Representatives of the campaign, which had the support of Common Cause, the League of Women Voters and the NAACP, say they had collected approximately 64,000 unverified signatures by the deadline. The groups then sued Oregon Secretary of State Beverly Clarno demanding accommodations due to the pandemic.

In his ruling imposing an injunction, Judge McShane gave state officials two choices: either put the redistricting measure on the ballot or reduce the number of signatures required to 59,000 and extend the deadline.

Asserting the precise opposite of Oregon’s attorney general, Judge McShane wrote in his ruling: “Because the right to petition the government is at the core of First Amendment protections, which includes the right of initiative, the current signature requirements in Oregon law are unconstitutional as applied to these specific plaintiffs seeking to engage in direct democracy under these most unusual of times.”

Initially, the secretary of state had consented to Judge McShane’s ruling, but she ultimately deferred to the attorney general following the intervention of the state’s Democratic Party leadership.

A three-judge panel from the US Court of Appeals for the Ninth Circuit in San Francisco refused to overturn Judge McShane’s ruling in a two-to-one vote. Rosenblum stepped in at this point and requested the intervention of the US Supreme Court, dismissing any concerns about the pandemic and writing in her initial brief: “The district court plucked a new number of signatures and date out of little more than thin air and substituted them for the Oregon Constitution’s signature and deadline requirements.”

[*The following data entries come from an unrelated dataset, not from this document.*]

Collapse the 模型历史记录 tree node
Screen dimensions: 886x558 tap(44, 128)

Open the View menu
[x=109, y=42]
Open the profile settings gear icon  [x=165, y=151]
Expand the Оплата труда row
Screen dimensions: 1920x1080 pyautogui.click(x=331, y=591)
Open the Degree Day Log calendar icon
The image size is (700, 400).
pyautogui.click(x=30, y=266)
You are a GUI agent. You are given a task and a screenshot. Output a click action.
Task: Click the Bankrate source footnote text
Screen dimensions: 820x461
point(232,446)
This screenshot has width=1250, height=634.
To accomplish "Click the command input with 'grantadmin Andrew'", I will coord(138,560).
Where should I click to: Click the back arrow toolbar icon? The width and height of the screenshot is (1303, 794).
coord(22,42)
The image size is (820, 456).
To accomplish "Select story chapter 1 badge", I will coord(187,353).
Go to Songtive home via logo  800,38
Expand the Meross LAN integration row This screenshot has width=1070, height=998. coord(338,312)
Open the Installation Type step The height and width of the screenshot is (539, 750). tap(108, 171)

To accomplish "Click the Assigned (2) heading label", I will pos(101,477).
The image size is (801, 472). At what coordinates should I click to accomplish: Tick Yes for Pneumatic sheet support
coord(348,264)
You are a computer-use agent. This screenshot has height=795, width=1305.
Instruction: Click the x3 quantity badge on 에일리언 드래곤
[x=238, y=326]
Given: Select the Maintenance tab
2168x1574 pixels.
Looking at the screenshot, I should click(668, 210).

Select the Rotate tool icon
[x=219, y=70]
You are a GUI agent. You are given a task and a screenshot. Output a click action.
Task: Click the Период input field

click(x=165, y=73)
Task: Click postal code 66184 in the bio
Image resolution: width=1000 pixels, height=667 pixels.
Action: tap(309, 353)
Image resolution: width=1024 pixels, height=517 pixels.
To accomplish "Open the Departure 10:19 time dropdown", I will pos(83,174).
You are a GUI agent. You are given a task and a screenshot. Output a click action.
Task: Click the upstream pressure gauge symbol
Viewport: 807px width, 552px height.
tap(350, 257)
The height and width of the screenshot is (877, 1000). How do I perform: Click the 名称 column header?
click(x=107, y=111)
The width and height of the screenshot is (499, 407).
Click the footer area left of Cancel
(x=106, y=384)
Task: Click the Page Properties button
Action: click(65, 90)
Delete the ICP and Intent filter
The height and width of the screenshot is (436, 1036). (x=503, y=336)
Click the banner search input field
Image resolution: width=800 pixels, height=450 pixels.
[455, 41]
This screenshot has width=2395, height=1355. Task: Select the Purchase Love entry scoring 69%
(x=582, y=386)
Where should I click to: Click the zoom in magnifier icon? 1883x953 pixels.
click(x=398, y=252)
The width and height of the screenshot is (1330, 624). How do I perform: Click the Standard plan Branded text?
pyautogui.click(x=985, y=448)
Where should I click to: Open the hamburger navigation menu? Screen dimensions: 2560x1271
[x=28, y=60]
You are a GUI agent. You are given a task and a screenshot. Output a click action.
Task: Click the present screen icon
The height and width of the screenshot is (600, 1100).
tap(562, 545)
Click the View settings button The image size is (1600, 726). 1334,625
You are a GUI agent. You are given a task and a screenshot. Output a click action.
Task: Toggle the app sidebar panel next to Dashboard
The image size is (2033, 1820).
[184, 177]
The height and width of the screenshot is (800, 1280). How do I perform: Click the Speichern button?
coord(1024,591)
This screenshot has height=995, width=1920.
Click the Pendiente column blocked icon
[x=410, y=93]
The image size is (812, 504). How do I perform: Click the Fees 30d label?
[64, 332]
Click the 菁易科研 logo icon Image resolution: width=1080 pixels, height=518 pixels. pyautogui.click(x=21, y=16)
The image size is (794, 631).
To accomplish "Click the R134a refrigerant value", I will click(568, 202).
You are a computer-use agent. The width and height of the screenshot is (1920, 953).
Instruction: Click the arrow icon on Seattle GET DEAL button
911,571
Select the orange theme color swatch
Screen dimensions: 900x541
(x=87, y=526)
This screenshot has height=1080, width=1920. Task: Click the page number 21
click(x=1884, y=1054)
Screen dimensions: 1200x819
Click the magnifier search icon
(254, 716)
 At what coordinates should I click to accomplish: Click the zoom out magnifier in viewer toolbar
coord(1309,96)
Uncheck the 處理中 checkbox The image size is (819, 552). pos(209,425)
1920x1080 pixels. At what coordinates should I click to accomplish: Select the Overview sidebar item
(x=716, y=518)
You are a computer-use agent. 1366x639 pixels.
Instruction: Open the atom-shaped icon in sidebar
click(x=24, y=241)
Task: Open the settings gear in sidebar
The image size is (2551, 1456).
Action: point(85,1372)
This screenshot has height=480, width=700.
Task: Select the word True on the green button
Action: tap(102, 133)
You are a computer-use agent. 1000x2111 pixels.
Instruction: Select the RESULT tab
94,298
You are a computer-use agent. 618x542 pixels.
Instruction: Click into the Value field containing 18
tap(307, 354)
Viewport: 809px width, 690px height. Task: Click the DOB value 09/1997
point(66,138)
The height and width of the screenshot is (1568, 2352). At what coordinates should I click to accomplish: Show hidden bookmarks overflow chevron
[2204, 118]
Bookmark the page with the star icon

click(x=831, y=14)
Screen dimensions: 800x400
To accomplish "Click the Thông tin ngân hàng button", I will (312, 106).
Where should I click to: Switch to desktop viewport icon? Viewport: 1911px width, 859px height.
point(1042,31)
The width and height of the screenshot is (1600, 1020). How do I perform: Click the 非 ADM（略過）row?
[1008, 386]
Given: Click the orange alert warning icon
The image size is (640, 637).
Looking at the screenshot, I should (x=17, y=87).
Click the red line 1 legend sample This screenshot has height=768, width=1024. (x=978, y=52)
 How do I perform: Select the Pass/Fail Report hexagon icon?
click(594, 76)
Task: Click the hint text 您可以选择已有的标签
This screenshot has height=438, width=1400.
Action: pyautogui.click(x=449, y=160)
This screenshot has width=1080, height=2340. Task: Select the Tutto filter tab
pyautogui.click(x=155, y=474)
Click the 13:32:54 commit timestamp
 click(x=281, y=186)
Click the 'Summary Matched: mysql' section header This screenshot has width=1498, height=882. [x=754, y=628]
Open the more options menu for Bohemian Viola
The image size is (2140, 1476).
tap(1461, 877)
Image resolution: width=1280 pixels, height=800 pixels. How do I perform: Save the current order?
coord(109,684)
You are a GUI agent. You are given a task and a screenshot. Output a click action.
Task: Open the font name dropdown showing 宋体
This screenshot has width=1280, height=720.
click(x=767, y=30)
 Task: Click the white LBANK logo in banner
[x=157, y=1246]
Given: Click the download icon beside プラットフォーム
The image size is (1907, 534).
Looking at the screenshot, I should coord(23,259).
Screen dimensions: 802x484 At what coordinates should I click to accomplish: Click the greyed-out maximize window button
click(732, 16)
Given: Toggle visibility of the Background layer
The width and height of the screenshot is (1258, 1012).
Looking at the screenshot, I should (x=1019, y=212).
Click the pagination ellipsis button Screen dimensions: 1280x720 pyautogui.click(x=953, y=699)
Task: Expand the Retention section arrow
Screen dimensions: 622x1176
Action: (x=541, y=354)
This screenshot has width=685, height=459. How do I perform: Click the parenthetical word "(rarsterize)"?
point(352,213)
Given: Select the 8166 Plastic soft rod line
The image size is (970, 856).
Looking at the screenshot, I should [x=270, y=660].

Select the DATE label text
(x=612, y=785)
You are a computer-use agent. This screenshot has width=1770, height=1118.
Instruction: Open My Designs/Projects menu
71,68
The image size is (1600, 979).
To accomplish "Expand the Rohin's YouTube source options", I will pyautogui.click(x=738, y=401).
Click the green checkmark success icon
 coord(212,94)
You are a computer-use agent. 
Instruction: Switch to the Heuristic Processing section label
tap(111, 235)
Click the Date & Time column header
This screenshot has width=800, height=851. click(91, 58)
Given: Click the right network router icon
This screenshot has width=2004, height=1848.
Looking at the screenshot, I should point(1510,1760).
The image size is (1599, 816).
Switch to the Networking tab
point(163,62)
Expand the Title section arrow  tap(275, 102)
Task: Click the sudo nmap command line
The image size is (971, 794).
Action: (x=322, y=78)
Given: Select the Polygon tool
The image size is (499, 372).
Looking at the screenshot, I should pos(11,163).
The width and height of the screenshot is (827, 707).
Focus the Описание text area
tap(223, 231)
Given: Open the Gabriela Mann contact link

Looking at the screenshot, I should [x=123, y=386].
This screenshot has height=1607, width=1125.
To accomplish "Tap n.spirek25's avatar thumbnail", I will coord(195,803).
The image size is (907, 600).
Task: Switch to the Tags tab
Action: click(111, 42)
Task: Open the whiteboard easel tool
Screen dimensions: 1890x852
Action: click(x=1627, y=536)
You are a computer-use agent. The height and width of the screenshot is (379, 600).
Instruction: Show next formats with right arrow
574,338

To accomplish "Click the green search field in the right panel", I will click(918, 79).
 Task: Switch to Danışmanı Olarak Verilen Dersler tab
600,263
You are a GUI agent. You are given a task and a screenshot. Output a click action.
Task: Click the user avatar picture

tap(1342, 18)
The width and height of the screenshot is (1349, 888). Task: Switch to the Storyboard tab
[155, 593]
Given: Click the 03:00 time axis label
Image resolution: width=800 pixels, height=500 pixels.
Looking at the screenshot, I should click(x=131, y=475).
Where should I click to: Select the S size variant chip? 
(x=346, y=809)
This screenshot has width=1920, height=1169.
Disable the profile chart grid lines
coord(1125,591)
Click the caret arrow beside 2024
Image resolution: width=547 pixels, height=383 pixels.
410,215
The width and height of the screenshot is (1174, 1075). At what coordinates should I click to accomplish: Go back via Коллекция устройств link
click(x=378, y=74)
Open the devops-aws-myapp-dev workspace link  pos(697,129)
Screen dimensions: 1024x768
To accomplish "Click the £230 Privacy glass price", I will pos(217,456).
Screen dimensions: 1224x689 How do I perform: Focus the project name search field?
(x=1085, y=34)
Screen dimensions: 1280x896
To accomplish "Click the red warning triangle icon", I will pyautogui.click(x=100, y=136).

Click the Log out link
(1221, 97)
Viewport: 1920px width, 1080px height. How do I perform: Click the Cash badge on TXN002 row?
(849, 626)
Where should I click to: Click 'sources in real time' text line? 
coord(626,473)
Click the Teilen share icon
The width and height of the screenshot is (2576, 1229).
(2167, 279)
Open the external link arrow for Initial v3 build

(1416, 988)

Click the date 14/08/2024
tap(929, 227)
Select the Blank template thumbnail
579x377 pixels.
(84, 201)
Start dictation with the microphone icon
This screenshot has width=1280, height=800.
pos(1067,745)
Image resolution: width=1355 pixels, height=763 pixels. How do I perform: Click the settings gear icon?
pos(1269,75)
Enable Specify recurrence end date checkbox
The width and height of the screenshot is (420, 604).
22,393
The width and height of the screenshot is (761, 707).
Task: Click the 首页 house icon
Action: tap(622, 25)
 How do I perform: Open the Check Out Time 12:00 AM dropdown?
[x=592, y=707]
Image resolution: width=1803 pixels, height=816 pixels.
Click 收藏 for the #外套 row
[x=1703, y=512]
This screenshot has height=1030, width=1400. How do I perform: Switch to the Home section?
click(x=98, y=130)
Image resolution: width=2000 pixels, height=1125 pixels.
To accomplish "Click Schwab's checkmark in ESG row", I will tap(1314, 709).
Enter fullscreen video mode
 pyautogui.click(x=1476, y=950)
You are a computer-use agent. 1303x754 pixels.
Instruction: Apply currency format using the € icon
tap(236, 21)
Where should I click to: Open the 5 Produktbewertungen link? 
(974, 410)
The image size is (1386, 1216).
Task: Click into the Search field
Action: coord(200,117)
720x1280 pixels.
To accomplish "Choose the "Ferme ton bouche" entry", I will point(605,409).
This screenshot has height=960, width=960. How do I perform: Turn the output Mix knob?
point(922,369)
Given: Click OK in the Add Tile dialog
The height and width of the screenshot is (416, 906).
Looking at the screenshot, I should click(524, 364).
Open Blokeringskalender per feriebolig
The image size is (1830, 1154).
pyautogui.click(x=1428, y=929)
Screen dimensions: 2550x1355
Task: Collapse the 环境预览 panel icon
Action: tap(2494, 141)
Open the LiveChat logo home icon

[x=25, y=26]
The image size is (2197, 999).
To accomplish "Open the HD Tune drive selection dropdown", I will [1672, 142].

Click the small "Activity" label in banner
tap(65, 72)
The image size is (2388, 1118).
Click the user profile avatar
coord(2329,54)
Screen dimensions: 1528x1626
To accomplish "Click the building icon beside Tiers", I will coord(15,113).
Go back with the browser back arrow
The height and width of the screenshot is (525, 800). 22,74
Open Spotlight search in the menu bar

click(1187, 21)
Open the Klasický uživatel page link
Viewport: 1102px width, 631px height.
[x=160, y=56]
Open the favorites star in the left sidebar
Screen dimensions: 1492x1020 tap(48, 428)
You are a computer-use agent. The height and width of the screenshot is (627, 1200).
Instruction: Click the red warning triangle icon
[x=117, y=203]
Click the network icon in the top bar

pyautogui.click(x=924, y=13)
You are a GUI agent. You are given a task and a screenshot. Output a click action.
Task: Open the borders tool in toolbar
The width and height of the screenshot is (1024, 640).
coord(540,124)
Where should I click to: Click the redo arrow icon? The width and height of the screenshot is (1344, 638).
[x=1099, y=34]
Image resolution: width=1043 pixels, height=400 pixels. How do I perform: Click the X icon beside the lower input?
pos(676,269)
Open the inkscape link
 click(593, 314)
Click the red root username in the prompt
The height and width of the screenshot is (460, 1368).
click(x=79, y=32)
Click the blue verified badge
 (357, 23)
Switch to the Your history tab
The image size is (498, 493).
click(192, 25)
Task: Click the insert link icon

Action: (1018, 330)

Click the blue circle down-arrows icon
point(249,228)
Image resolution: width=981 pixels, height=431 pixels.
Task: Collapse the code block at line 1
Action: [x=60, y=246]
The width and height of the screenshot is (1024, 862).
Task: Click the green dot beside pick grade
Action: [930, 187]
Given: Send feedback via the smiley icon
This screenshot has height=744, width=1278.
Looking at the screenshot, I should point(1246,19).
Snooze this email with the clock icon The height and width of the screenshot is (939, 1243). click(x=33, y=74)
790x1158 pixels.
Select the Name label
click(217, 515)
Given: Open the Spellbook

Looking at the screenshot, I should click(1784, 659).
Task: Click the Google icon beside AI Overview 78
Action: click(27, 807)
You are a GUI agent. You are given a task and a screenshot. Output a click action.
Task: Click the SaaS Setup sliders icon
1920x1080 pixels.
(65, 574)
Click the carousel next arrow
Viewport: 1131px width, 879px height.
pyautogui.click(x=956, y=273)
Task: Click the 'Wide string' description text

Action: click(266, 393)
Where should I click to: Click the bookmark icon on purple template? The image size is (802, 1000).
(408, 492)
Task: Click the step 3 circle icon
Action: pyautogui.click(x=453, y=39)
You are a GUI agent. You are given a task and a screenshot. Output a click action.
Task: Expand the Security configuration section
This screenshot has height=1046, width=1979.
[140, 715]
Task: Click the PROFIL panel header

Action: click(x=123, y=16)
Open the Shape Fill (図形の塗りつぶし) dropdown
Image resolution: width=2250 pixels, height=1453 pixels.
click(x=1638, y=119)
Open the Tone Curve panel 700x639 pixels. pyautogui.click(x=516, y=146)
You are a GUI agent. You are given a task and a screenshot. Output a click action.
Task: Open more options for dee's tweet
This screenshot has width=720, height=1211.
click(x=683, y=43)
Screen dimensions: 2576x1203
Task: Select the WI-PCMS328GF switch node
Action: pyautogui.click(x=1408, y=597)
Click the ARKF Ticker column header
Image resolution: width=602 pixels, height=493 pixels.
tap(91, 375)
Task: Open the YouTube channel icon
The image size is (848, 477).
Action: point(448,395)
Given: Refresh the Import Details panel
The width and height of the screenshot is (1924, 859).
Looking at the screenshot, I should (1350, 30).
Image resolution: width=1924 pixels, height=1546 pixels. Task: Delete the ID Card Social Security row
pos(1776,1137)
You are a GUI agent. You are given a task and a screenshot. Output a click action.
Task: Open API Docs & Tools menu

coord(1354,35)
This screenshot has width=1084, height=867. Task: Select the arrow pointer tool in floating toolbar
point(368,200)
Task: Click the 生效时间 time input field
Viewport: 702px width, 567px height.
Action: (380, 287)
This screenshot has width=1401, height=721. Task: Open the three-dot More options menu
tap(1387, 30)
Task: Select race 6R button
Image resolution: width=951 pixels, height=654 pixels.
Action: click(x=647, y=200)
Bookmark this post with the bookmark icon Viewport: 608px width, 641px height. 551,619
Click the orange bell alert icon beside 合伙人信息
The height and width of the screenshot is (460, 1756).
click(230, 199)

Tuesday’s Supreme Court order continues and deepens the position of the highest court in the US, which has stayed challenges to state election officials calling for special provisions during the pandemic. The Supreme Court has rendered similar decisions in cases in Alabama, Idaho, Texas and Wisconsin this year, blocking the expansion of voting by mail ballots and absentee ballots and preventing the use of online signatures on petitions.

In all of these cases, concerns about the threat to the health and lives of the voting public have been trumped by the politically motivated and thoroughly false legal argument that First Amendment rights are being protected by not making any electoral accommodations for the pandemic.

The Supreme Court decision in the Oregon case Clarno, Or Sec. Of State v. People Not Politicians, Et Al. corresponds to the lower court rulings against the Socialist Equality Party’s candidates’ lawsuits, which challenged the signature-gathering requirements as impossible to satisfy safely during the ongoing pandemic.

The SEP campaign of Joseph Kishore for US president and Norissa Santa Cruz for US vice president sued the states and demanded court injunctions blocking the onerous and impossible physical signature gathering requirements.

In California, a three-judge panel of the Ninth Circuit Court of Appeals effectively rejected the SEP candidates’ appeal on July 27 by refusing to expedite the case, meaning that a decision would not be reached until after the ballots are already printed without the SEP candidates’ names on them. On August 5, without giving any reasons, the panel denied the SEP candidates’ motion to reconsider that ruling.

In Michigan, the SEP is awaiting a ruling by the Sixth Circuit Court of Appeals on Kishore and Santa Cruz’s appeal of the decision of US Judge Sean Cox in Detroit denying the party’s lawsuit against the Democratic administration of Governor Gretchen Whitmer.

In both of these lawsuits, the defendants and courts have consistently argued that SEP members and supporters should have been collecting physical signatures on petitions throughout and during the height of the pandemic, in defiance of state of emergency stay-at-home orders and in violation of their own political principles.

Behind the bipartisan gang-up of political officials and judges against the democratic rights of the public and the SEP in the 2020 elections is fear of the expanding struggles of the working class against the catastrophic economic and social crisis caused by the pandemic. Above all, the capitalist political establishment fears the growing popular support for socialism and, as the legal cases have shown, it is prepared to dispense with democracy entirely in order to keep the SEP from getting on the ballot.